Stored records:
Segment Open
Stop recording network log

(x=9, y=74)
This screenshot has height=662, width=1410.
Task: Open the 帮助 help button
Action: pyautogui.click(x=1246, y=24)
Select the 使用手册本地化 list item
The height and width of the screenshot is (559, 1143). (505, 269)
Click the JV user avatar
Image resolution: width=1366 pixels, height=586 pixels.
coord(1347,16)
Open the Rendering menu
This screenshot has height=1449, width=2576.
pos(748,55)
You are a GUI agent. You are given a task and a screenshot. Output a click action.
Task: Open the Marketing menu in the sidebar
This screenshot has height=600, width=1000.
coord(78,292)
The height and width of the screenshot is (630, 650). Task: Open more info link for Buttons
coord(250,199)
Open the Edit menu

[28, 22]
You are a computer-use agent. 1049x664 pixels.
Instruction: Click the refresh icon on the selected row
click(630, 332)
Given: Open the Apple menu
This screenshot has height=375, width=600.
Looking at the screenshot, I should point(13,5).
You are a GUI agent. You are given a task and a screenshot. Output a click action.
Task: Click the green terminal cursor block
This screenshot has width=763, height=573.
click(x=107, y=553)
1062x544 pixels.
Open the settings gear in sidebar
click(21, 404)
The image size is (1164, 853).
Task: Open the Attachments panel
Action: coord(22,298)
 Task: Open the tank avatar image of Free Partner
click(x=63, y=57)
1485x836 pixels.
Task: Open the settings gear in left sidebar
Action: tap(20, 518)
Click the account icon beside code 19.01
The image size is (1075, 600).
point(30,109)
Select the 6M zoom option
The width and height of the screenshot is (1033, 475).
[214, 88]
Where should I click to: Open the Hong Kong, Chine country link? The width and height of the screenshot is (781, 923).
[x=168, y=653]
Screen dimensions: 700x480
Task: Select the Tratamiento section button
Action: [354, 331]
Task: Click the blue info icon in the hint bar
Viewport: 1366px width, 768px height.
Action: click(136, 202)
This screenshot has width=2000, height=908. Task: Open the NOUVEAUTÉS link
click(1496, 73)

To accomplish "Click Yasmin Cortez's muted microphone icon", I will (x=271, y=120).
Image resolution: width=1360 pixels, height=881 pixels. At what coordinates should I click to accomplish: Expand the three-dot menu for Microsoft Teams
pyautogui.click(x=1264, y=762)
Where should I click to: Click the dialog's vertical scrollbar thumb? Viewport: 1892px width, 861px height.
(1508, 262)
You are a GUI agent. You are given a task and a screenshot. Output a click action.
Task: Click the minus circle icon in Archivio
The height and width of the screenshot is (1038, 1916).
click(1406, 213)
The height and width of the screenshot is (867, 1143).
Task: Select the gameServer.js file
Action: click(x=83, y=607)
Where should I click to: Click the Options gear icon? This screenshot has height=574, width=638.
Segment Closed
To do: Each record must be returned exactly as it is written.

Response to this task:
Stop recording network log

(x=9, y=74)
This screenshot has height=662, width=1410.
Task: Open the 帮助 help button
Action: pyautogui.click(x=1246, y=24)
Select the 使用手册本地化 list item
The height and width of the screenshot is (559, 1143). (505, 269)
Click the JV user avatar
Image resolution: width=1366 pixels, height=586 pixels.
coord(1347,16)
Open the Rendering menu
This screenshot has height=1449, width=2576.
pos(748,55)
You are a GUI agent. You are given a task and a screenshot. Output a click action.
Task: Open the Marketing menu in the sidebar
This screenshot has height=600, width=1000.
coord(78,292)
The height and width of the screenshot is (630, 650). Task: Open more info link for Buttons
coord(250,199)
Open the Edit menu

[28, 22]
You are a computer-use agent. 1049x664 pixels.
Instruction: Click the refresh icon on the selected row
click(630, 332)
Given: Open the Apple menu
This screenshot has height=375, width=600.
Looking at the screenshot, I should point(13,5).
You are a GUI agent. You are given a task and a screenshot. Output a click action.
Task: Click the green terminal cursor block
This screenshot has width=763, height=573.
click(x=107, y=553)
1062x544 pixels.
Open the settings gear in sidebar
click(21, 404)
The image size is (1164, 853).
Task: Open the Attachments panel
Action: coord(22,298)
 Task: Open the tank avatar image of Free Partner
click(x=63, y=57)
1485x836 pixels.
Task: Open the settings gear in left sidebar
Action: tap(20, 518)
Click the account icon beside code 19.01
The image size is (1075, 600).
point(30,109)
Select the 6M zoom option
The width and height of the screenshot is (1033, 475).
[214, 88]
Where should I click to: Open the Hong Kong, Chine country link? The width and height of the screenshot is (781, 923).
[x=168, y=653]
Screen dimensions: 700x480
Task: Select the Tratamiento section button
Action: [354, 331]
Task: Click the blue info icon in the hint bar
Viewport: 1366px width, 768px height.
Action: click(136, 202)
This screenshot has width=2000, height=908. Task: Open the NOUVEAUTÉS link
click(1496, 73)

To accomplish "Click Yasmin Cortez's muted microphone icon", I will (x=271, y=120).
Image resolution: width=1360 pixels, height=881 pixels. At what coordinates should I click to accomplish: Expand the three-dot menu for Microsoft Teams
pyautogui.click(x=1264, y=762)
Where should I click to: Click the dialog's vertical scrollbar thumb? Viewport: 1892px width, 861px height.
(1508, 262)
You are a GUI agent. You are given a task and a screenshot. Output a click action.
Task: Click the minus circle icon in Archivio
The height and width of the screenshot is (1038, 1916).
click(1406, 213)
The height and width of the screenshot is (867, 1143).
Task: Select the gameServer.js file
Action: click(x=83, y=607)
Where should I click to: Click the Options gear icon? This screenshot has height=574, width=638.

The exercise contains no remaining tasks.